▶ PROBLEM STATEMENT
Extend the article on Canadian natural gas prices below, beginning immediately after its final sentence.

▶ PASSAGE FOR REVIEW
As prospects for a quick infusion of new reserves from the Arctic fade, Canadian’s are expecting higher gas prices and markets are encouraging them to believe they are right with their diagnosis that supplies are tight.

As the Mackenzie Gas Project’s aboriginal relations headache worsened, Canadian gas prices jumped, and industry analysts in Alberta issued bullish forecasts.

At EnCana Corp.’s AECO trading hub in southeastern Alberta, prices jumped by C$0.98 cents (US$0.76) or 18% last week to C$6.49 (US$5.06) in just 48 hours.

The early fall price gains only started gas on its way towards catching up with oil, observed analysts such as Richard Wyman of Canaccord Capital Corp. and Martin King of FirstEnergy Capital Corp. Breathtaking jumps by crude into the US$50-per-barrel-range left gas with room to climb much higher. A widespread Canadian rule of thumb calculates the potential for gas prices by considering how markets value the two fuels on a common yardstick of energy content in virtually universal use by the industry north of the international boundary: boe or barrels of oil equivalent.

On the energy content yardstick, which has become the Canadian standard for measuring and comparing corporate productivity, 6 Mcf of gas equals one barrel of oil. Over the summer, a value gap widened until a barrel of oil fetched nine times as much as one Mcf of gas.

Gas prices will catch up to the increased value of oil as heating season arrives and stay high as markets realize supplies are tight, said Wyman Martin King. As measured by fundamentals of supply and demand, little practical difference is seen between oil and gas. The main difference from the commodity market point of view is that gas will not be affected by politically-inspired global supply scares until tanker deliveries of liquefied natural gas capture a much larger share of the North American market.

By historical standards of the Canadian industry, even the flat-to-declining gas prices of this summer were strong. Gas wells account for about 70% of the industry’s record pace of field activity this year, said Don Herring, president of the Canadian Association of Oilwell Drilling Contractors.

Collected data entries
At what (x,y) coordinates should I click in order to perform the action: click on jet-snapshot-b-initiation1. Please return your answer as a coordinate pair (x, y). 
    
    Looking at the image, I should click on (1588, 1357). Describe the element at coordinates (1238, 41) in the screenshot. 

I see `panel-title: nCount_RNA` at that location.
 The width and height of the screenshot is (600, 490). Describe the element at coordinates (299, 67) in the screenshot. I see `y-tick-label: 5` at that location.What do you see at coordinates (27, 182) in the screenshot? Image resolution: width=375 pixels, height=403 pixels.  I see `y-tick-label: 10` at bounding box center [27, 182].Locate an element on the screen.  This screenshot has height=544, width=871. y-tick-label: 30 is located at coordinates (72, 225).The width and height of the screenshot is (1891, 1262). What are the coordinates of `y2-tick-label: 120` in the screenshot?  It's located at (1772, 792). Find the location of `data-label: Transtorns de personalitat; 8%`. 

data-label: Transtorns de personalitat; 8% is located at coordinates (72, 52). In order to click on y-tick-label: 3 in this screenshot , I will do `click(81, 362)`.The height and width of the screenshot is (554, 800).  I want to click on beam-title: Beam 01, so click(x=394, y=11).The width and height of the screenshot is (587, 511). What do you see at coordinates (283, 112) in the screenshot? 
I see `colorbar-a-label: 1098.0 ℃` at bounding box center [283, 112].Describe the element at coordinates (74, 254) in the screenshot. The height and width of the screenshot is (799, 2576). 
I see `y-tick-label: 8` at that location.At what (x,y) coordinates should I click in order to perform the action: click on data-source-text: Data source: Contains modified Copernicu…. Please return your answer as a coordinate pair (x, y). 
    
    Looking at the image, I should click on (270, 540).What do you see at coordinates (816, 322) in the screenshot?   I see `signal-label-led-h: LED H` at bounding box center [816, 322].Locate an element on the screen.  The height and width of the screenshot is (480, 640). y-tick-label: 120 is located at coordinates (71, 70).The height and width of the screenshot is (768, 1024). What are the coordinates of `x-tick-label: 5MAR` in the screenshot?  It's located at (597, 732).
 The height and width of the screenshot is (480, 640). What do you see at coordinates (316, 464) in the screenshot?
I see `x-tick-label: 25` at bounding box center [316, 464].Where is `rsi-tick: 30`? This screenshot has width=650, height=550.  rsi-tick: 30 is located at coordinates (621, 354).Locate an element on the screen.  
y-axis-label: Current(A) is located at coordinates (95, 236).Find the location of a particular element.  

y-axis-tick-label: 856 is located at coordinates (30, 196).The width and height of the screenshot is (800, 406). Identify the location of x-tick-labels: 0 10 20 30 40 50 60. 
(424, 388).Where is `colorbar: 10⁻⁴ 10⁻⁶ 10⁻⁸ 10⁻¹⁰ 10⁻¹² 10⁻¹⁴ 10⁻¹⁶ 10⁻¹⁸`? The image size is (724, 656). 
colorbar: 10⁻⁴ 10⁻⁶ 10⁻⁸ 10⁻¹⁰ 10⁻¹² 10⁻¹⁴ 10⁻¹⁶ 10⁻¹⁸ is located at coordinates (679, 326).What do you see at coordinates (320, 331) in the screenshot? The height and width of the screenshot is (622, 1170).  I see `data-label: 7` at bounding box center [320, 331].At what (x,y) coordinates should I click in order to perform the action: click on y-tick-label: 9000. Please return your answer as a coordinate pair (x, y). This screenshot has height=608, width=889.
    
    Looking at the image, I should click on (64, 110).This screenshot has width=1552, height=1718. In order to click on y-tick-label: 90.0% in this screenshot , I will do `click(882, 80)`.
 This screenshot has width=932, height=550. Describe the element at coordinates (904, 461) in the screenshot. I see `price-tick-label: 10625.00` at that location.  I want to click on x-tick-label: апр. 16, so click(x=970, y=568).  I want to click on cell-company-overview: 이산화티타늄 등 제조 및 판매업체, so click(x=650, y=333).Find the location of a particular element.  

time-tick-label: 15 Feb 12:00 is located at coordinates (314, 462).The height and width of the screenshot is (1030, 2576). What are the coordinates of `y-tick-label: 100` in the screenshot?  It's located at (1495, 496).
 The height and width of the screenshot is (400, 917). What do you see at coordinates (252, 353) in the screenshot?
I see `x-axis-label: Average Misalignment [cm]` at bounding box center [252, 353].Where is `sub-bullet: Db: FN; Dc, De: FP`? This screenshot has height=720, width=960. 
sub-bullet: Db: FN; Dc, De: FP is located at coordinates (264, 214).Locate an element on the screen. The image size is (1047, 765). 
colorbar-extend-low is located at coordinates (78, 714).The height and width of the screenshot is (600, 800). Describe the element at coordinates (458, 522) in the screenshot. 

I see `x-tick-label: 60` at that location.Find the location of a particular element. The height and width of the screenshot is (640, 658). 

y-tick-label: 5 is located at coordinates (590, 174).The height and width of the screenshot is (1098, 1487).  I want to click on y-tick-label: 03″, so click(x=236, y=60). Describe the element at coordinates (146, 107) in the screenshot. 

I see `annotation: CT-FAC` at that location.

▶ ANSWER BOX
High levels of field activity throughout the Western Canadian Sedimentary Basin underline realities on the supply side of the gas market. No knowledgeable observers, including the Alberta Energy and Utilities Board and the National Energy Board, expect even record amounts of drilling to generate significant increases in Canadian gas supply. Although exploration is reviving on the “near frontiers” of deep and remote deposits along the foothills of the Rocky Mountains, most activity centers on shallow drilling for ever smaller reserves in established producing areas. The combined result of both the new exploration and the big crop of exploitation wells is expected to be either flat supplies or at best a marginal improvement in deliverability.

Cool weather during July and August lulled gas markets into forgetting this new Canadian reality and a false sense of security, the analysts say. In the absence of heat waves, there were no air-conditioning season spikes in demand and prices for gas as power plant fuel. Gas storage facilities were topped up in Canada as well as the United States.

Fall and winter cold snaps will burn off stored inventories and remind markets no significant additions to supplies are being made in Canada or the United States, the analysts suggest.

King predicted gas prices will average a healthy US$6.25/Mcf in 2005, or one-sixth of FirstEnergy’s forecast for oil of US$38 per barrel. The gas forecast could well turn out to be too conservative unless the weather is exceptionally mild this fall and winter, King added.

Gas has the potential to spike repeatedly to US$9 or $10 in the next few years, as growing demand overtakes flat production before the industry can add new supplies from the Arctic or build new tanker terminals, Wyman said.